E nascemmo

In principio furono strilli e gorgoglii.

Giunsero, accolte da felice stupore, Mamama, Papapa.

Venne il turno della Pappa, della Bibi e del Babau.

Più complicato, invece, fu comprendere la differenza tra il Sì e il No.

Ma lì giocò il suo ruolo vincente la Cacca.

Scoprii, infatti, che l’universo intorno a me ruotava su elementi accessibili (pochi) e altri assolutamente proibiti: No, cacca! (tanti).

Ancora oggi mi chiedo se la diffusa espressione “Vita di m…” sia retaggio di quell’educazione linguistica.

Poco più in là con gli anni, mi impossessai anche del Mio e tanto bastava per definire tutti gli oggetti collocati nel mio campo visivo, di dubbia appartenenza, ma certamente non di esclusivo appannaggio.

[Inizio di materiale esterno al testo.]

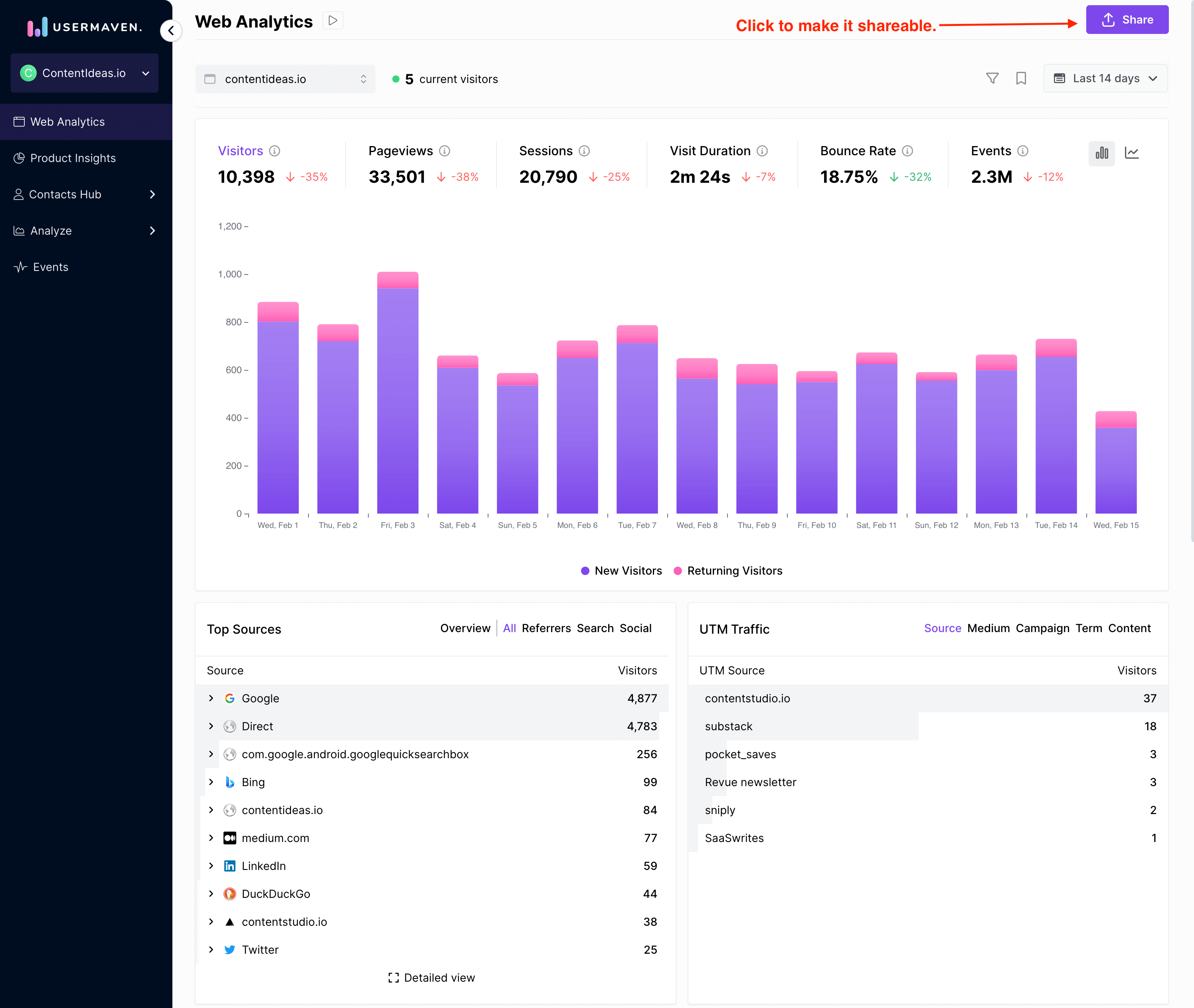
Task: Click the Visitors info icon
Action: 275,151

Dovetti pian piano imparare che il gesto del dito, il Mio! e il Cacca? non erano sufficienti per soddisfare il dialogo con gli altri, che si ostinavano, a ogni mio vocalizzo, a propormi parole nuove e ad accertarsi che le avessi imparate: “Come si chiama questo?”.

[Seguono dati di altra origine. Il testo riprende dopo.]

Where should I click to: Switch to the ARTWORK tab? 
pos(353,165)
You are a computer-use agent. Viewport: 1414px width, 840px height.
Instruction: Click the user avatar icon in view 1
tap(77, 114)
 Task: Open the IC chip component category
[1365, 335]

Zitta zitta ascoltavo e cercavo di creare parallelismi tra vista e udito, verificando la giustezza delle mie acerbe conoscenze in base al visibilio o al disappunto altrui.

Ma non era così semplice. Si trattava di liste inesauribili di parole che detestavano la solitudine e si dovevano congiungere le une alle altre con strane combinazioni, formando stringhe di vocaboli cui veniva dato il nome di frasi.

Fu sui banchi di scuola che imparai il nome di tali combinazioni: la grammatica. Non solo. Le parole, in quella sede, potevano condensarsi in ulteriori insiemi: le materie.

Entrarono in quelle aule gli spazi dove finalmente potevo riversare tutti i termini che popolavano il mio sapere – quaderni, blocchi, album, agende, quinterni di fogli a righe e quadretti – e altre numerose pagine già scritte per continuare ad alimentare quella furia di vocaboli che insisteva per cercare dimora dentro di me – sussidiari, atlanti, dizionari, libri illustrati.

Quante parole per etichettare le miriadi di cose e quante parole da attribuire a ogni momento della vita che appare!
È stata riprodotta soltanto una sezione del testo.